In football, Tennessee has always recruited better than Arkansas, raised more money than Arkansas, and won more conference and national titles than Arkansas. To see the Vols doing what they doing now isn’t a surprise in the big picture.
The most meaningful part of Tennessee’s success is that it shows a clear path out of wandering the SEC desert for decades. Besides line play, four of the biggest ingredients for breaking into the SEC elite are a) a great, hungry coach and staff b) a seasoned quarterback who rises to the occasion c) a wide receiver who can produce in the biggest moments against the toughest, most physical competition d) good luck on the injury front.

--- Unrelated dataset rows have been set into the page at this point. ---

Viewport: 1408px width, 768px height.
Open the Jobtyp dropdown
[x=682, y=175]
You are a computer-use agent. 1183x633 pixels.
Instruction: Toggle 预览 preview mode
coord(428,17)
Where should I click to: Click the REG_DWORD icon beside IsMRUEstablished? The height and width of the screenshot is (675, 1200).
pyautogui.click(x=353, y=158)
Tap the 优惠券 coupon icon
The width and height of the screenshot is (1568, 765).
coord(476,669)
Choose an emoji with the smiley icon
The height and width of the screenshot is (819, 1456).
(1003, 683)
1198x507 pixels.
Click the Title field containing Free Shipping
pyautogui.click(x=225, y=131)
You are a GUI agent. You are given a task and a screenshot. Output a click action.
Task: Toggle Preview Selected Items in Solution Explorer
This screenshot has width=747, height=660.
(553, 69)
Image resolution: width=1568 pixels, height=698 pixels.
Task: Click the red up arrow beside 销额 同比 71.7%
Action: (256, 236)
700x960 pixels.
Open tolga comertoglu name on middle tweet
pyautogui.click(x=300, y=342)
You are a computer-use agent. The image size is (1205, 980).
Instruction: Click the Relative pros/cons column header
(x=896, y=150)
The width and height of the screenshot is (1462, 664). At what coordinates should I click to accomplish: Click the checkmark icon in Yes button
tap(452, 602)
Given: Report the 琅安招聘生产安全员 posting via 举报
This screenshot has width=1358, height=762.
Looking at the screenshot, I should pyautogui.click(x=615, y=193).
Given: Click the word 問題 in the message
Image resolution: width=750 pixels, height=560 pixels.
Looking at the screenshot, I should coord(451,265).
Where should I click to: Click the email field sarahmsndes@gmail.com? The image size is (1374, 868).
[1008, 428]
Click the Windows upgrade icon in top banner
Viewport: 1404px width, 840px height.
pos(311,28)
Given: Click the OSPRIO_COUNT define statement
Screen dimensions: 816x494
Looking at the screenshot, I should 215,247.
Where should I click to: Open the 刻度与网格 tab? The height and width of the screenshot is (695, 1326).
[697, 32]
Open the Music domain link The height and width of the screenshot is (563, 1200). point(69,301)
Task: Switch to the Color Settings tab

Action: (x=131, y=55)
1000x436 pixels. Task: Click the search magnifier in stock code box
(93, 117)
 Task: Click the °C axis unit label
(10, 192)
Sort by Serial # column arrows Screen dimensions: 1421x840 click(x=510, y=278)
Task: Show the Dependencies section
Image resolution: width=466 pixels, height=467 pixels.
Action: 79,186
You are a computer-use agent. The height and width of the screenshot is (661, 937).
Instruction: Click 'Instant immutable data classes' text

Arkansas already has a) and b). Last year, it had c) in Treylon Burks and given the way Sam Pittman recruits and pulls in talent from the portal it’s not inconceivable they could get or develop another. The trick, of course, is staying healthy. This year, critical injuries to Jalen Catalon and Myles Slusher have played major roles in Arkansas’ losses. Indeed, had Catalon been healthy in last year’s Alabama game, Arkansas very well might have beaten the Crimson Tide in Tuscaloosa.
KJ Jefferson may return for another season, just as the Vols’ Hendon Hooker returned for his redshirt senior year. An awful lot has to go right to knock off Nick Saban, but every year or two one of the teams – from Ole Miss to Texas A&M to Georgia to now Tennessee – that couldn’t get over the hump finally does it.
At this point, the formula is clear. It’s small consolation to Arkansas fans that Tennessee’s big win makes that all the more obvious, but it’s consolation nonetheless.